三話 スライム令嬢と婚約者
翌日、私は応接室で婚約者の到着を今か今かと待ち構えていた。確かまだ街では脱走したミミックスライムを探していると言っていた。それの捜索に巻き込まれ、とばっちりで処刑される可能性が十分にある。
「……お嬢様、貧乏ゆすりはやめましょう。はしたないです」
「……はい」
コレットにたしなめられて、私は足の震えを止めた。しかし今度は手が震え始める。そんな私を見てコレットはため息をついた。
「どうしたのですかお嬢様。らしくないですよ」
「……武者震いよ」
そう武者震いだ。

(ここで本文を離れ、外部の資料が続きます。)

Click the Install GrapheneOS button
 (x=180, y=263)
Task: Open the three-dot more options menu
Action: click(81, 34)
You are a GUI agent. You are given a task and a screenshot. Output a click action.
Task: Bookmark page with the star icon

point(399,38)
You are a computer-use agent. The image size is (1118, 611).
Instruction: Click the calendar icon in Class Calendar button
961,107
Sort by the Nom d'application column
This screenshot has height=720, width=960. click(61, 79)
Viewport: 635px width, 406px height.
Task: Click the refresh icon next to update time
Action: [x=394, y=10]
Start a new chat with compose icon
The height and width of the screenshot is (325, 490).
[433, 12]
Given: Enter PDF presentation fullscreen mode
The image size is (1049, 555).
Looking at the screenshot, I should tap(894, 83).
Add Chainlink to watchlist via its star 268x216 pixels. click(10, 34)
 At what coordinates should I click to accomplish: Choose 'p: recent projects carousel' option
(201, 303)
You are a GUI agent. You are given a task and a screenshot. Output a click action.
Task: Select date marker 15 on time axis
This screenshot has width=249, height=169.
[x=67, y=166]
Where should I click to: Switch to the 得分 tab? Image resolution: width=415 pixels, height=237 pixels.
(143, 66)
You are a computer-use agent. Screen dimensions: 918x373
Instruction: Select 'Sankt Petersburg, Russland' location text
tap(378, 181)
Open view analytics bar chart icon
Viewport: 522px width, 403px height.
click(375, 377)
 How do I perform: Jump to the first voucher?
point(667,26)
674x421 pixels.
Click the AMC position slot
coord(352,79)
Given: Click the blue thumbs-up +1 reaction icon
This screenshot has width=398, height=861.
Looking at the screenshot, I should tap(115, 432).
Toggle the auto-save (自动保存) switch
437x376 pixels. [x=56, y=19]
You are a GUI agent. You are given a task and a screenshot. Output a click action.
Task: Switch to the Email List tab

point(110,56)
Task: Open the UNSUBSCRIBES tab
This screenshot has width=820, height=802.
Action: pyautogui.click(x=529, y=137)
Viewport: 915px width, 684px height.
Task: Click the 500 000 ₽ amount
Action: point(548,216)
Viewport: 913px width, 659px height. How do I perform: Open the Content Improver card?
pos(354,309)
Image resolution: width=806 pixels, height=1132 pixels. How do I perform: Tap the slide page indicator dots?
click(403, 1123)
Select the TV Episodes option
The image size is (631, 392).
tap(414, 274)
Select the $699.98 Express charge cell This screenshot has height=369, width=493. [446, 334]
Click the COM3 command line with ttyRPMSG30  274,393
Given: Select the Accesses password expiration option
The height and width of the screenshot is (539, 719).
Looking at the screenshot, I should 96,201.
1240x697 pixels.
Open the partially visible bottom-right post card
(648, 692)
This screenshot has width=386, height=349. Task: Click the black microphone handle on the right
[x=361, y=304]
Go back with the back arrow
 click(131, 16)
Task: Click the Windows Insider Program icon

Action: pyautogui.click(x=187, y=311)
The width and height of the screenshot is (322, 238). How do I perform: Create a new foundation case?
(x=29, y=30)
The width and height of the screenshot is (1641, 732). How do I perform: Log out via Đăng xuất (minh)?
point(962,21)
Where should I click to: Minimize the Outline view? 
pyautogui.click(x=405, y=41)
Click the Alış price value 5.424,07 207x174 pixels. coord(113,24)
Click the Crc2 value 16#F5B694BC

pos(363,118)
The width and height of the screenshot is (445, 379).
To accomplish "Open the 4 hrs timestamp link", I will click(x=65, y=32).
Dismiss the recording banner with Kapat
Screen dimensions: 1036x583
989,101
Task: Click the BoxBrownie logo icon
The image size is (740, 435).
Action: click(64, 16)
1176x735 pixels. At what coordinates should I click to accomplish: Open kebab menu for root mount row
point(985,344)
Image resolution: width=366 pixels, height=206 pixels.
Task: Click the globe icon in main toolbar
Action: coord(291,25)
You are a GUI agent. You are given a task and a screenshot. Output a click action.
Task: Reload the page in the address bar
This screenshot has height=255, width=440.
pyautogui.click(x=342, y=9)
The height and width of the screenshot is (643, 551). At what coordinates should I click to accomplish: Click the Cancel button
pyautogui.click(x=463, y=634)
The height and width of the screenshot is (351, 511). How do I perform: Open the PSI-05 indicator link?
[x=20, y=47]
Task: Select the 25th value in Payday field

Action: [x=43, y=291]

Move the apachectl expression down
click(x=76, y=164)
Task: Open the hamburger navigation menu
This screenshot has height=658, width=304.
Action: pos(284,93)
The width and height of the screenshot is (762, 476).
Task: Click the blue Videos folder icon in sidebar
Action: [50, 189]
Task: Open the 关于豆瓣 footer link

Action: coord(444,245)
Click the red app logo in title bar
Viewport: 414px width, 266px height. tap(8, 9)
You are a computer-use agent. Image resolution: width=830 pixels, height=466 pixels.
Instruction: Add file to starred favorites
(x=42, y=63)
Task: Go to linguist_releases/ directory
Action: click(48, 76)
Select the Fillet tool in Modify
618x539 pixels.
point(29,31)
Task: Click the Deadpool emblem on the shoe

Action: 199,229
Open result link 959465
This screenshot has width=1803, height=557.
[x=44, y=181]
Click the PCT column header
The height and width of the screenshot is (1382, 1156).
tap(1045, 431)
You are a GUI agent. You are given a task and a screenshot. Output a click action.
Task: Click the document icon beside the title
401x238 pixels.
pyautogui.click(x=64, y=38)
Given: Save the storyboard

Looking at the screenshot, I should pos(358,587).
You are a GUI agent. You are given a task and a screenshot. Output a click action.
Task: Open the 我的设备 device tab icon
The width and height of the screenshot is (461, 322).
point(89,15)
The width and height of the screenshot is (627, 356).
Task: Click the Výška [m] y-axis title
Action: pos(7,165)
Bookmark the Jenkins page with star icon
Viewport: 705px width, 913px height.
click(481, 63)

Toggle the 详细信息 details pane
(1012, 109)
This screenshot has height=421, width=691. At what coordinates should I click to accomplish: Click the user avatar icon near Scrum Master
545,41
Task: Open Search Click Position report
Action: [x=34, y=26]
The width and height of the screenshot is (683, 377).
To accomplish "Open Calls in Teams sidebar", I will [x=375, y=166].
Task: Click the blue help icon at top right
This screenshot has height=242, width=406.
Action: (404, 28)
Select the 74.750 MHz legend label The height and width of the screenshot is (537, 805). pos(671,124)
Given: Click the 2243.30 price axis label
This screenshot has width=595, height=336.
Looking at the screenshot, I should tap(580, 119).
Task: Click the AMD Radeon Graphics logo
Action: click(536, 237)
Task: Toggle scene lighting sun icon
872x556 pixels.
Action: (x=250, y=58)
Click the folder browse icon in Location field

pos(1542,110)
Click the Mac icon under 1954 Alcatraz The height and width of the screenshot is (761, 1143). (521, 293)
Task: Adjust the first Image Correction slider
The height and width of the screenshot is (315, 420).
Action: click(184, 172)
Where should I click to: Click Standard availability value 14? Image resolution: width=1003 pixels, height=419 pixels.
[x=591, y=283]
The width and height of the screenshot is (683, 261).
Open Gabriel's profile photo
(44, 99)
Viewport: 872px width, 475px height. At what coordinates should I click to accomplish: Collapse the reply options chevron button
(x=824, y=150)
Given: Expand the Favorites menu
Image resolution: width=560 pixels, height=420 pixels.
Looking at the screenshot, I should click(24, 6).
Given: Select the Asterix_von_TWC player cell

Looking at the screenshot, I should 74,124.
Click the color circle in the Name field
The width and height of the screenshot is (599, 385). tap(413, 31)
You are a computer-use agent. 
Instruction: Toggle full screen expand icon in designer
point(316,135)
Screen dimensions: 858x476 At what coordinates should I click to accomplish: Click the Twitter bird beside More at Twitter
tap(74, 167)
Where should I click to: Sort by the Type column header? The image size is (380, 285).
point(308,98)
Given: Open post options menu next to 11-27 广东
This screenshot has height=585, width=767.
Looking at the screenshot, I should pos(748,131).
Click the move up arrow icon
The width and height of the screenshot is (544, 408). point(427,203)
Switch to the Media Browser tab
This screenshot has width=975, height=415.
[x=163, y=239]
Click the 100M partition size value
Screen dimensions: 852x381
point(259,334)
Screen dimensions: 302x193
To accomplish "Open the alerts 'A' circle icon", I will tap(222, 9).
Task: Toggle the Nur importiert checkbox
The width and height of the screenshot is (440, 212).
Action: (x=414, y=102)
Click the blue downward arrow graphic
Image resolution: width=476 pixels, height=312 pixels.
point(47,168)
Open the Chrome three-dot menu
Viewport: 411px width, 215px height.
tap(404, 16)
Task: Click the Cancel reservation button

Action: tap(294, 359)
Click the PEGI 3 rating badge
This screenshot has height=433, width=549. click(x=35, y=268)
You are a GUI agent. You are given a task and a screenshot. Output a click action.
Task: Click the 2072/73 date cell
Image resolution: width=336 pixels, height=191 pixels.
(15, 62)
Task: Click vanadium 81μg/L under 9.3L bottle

決してバレてその場で斬られたりするのではないかと怯えている訳ではない。大丈夫、大丈夫、大丈夫……
コンコン、
「はいっ?!」
私はビクッとして立ち上がった。私の声を入室の許可と判断したのかドアが開く。
扉から出てきたのはまさしく騎士そのものだった。すらりと伸びた背筋に見事に整えられた黒髪、そしてしわ一つない衣服。装飾過多な騎士の儀礼用制服にもかかわらずスマートな体型をしている。
整っているのは衣服だけではない。顔のパーツはあるべきところに納まり、高名な彫刻家のつくった傑作のようである。しかし彫刻のような無機質さは感じない。私をみる蒼い瞳は慈愛に満ちている。なんとなく優しそうなだ。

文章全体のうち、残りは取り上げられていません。